The couple went outside and saw Reid on his stomach on the ground, hands shackled behind his back, surrounded by four officers.
“He said, ‘They’re gonna kill me! They’re gonna kill me!’” she said. “In my wildest imagination I didn’t believe he would die.”
Police asked if they knew Reid, and when they answered in the negative, they were ordered away from the scene. They went upstairs but continued to watch the scenes unfold.
“One of the cops says something to him and socks him,” says Lamorte. “He hit him. Just bam. This guy was no threat to anybody, he was on the ground. He was tied. There’s something wrong here.”
After that, “It got very quiet,” Ritter said.
Another resident, Bonnie Eshleman, testified in a sworn affidavit that she saw four officers surround Reid and pin him to the ground. While he lay prone, one officer threatened to break his arm while another hit him with a stick or baton. She remembers seeing Reid cry out to an unidentified woman stood about 25 yards away (likely Ritter):
“Baby, baby, baby, help, they’re gonna kill me!”
Eshelman states that she saw two officers drag Reid to his feet. Then, according to her testimony, the other two officers simultaneously shot him with stun guns from a distance no greater than 10 feet. They threw him face down onto the grass afterwards and she heard Reid call (for the second time) “I can’t breathe!”
At this point, Reid stopped moving and Eshelman heard officers call in paramedics. She said:
“After the paramedics stopped performing CPR on Mr. Reid they displayed no urgency transferring him to a gurney and they casually rolled him away to their ambulance .When they departed the scene, they slowly drove away and didn’t turn on their flashing overhead lights.”

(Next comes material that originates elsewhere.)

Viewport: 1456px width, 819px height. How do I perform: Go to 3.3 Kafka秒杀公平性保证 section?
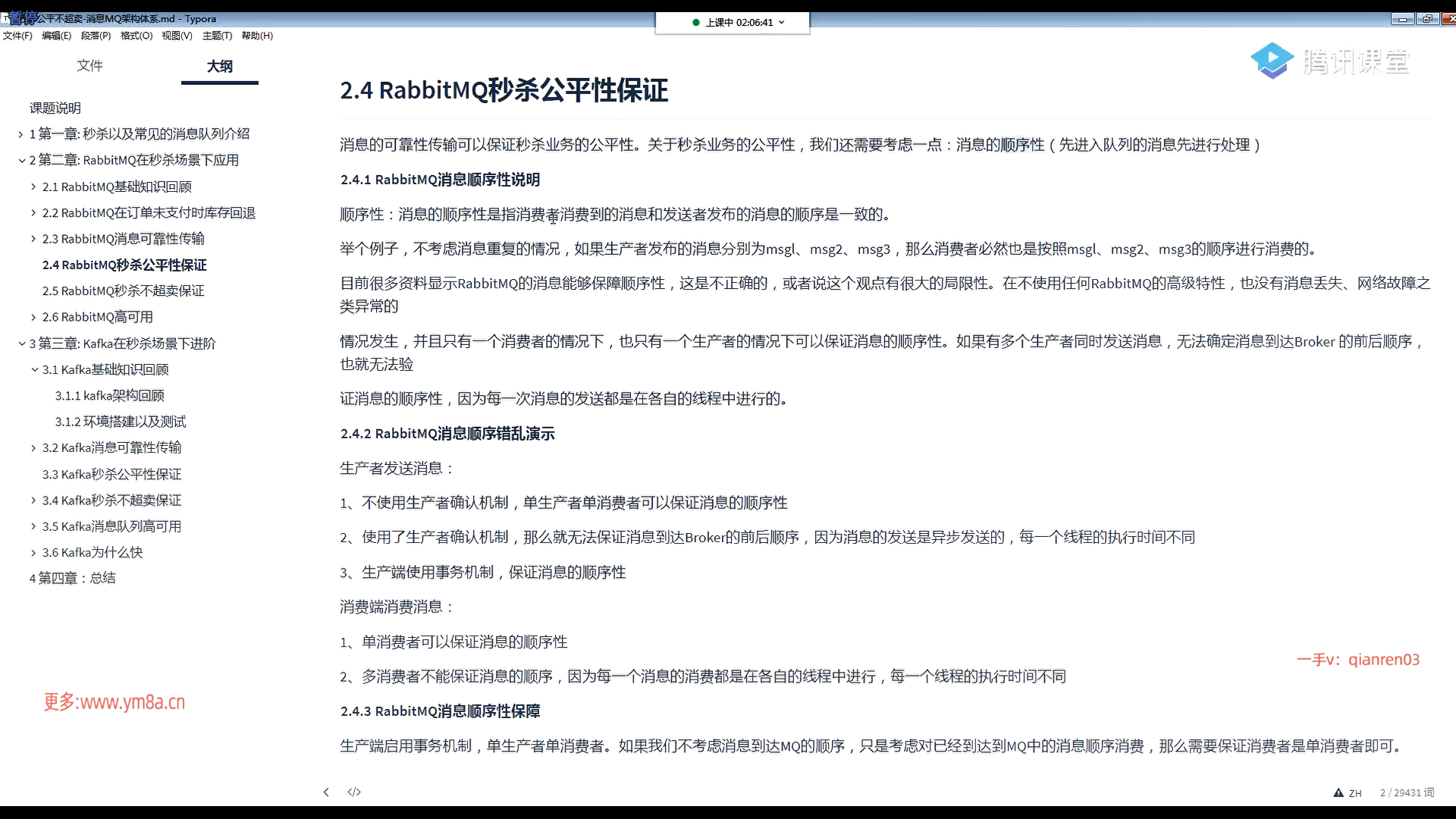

We do not yet know if more urgent medical attention could have saved Reid’s life. What we do know is that he was alive when paramedics placed him on the gurney, and he did not die until February 24.
Then came the alleged cover-up.
According to the Sun Sentinel:
Days after Reid’s death, city and police officials refused to acknowledge that the incident even occurred. The Sun Sentinel confirmed the death through public records from the Medical Examiner’s Office. His family said police told them he was stunned three times. Michael Mann, the former police chief, first spoke publicly of the incident more than a week after it happened.

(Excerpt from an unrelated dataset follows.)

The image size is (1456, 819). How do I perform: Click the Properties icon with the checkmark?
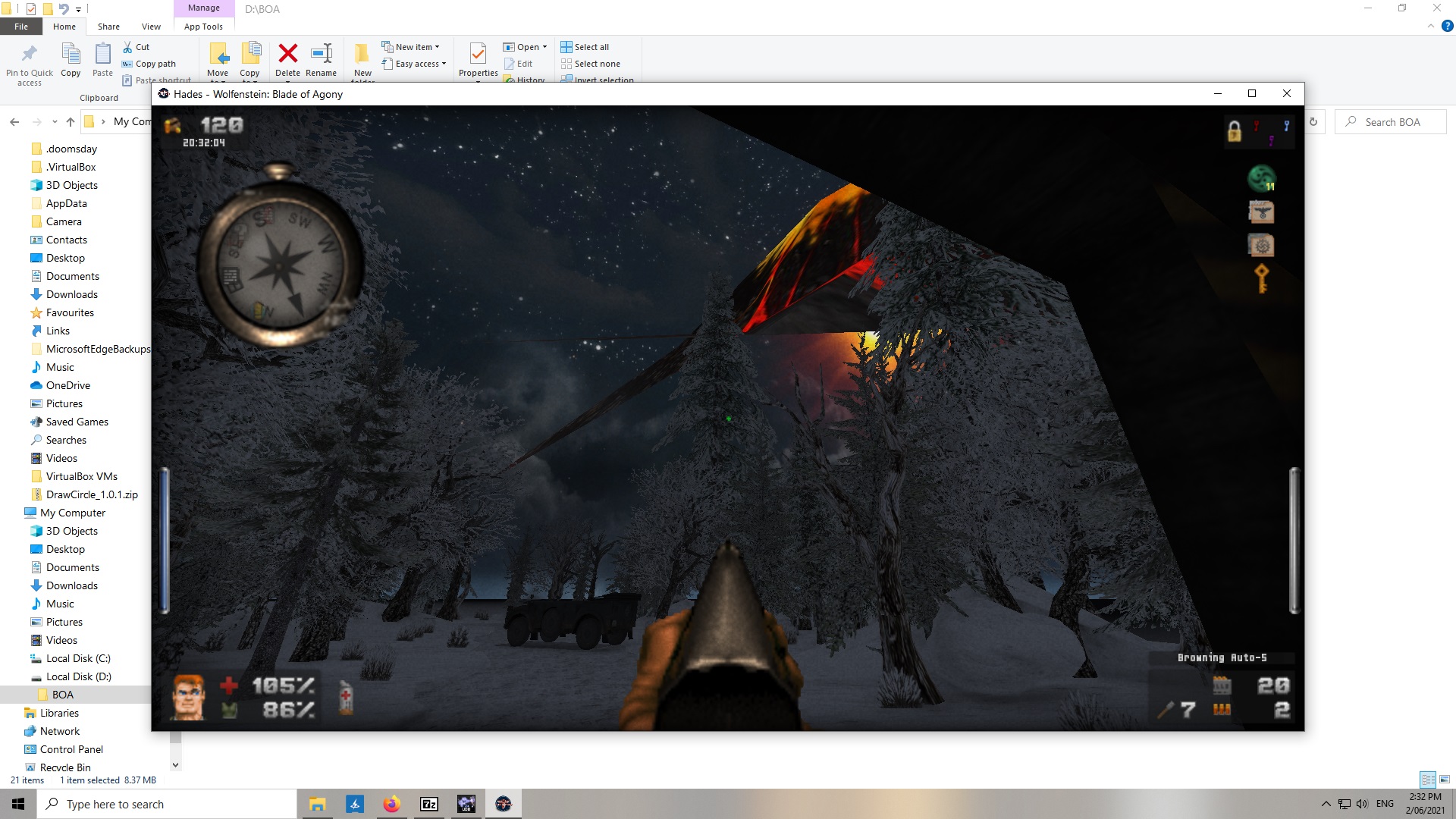(478, 54)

When police finally came clean about the death, they told the press that they used the 50,000 volt stun guns on Reid because he was being “aggressive.” However, Eshelman and her fellow witnesses refute this version of events. She says it was the police who behaved in a physically and verbally aggressive way.
“It appeared Mr. Reid just wanted to be left alone,” she said.

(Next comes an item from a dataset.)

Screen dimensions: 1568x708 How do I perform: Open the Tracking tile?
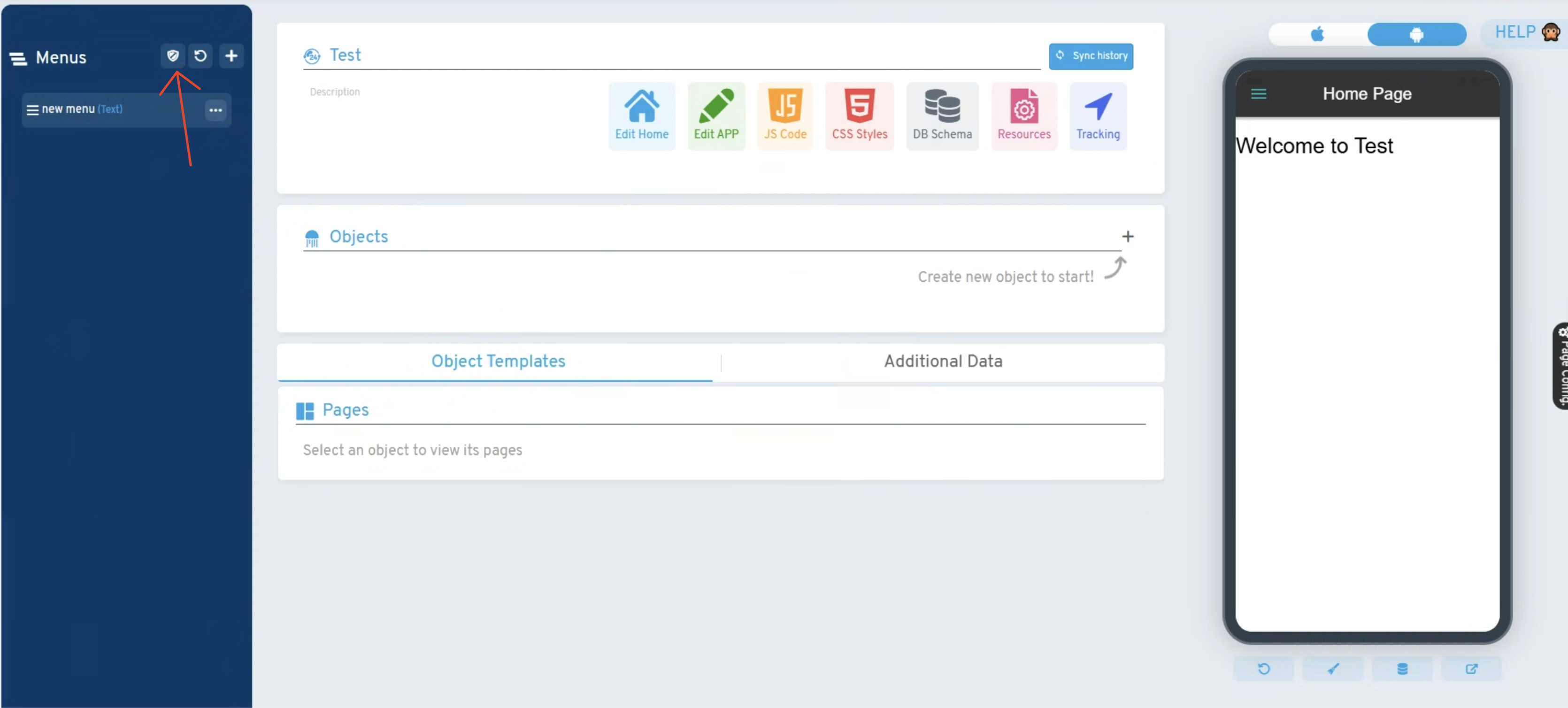coord(1098,115)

Weiss agrees, and now regrets leaving Reid on his own that night. He said:
“He was calm, he was pleasant, he didn’t argue. He wasn’t looking to do any harm to me, he needed help. He didn’t get wild or noisy.
Maybe I should have stayed with him.”
Calvin Reid’s father is also skeptical about the version of events given by police.
“I really don’t buy any of this,” he told the Miami Herald. “We don’t know the cause of death. We don’t know why he was there…We couldn’t talk to the doctors at the hospital. There are so many unanswered questions.”
Less than a week after publicly declaring that there was “no cover up,” Police Chief Michael Mann was forced to stand down, and three of the officers involved have been put on desk duty while an investigation is launched. According to records obtained by the Sentinel, Taser certifications had expired for three of the four officers on the scene.
This seemingly totally unnecessary death is yet another in a long line of questionable practices carried out under the stewardship of Michael Mann. One month before Reid’s death, not-for-profit news organization FloridaBulldog.org (who were first to raise concerns about Reid) reported that between 2010 and 2012 Coconut Creek police botched 82 criminal cases involving reports of child abuse — sexual and otherwise — and alleged neglect or exploitation of seniors. While senior officers like Mann have been allowed to resign, there has been no criminal accountability for this litany of failure.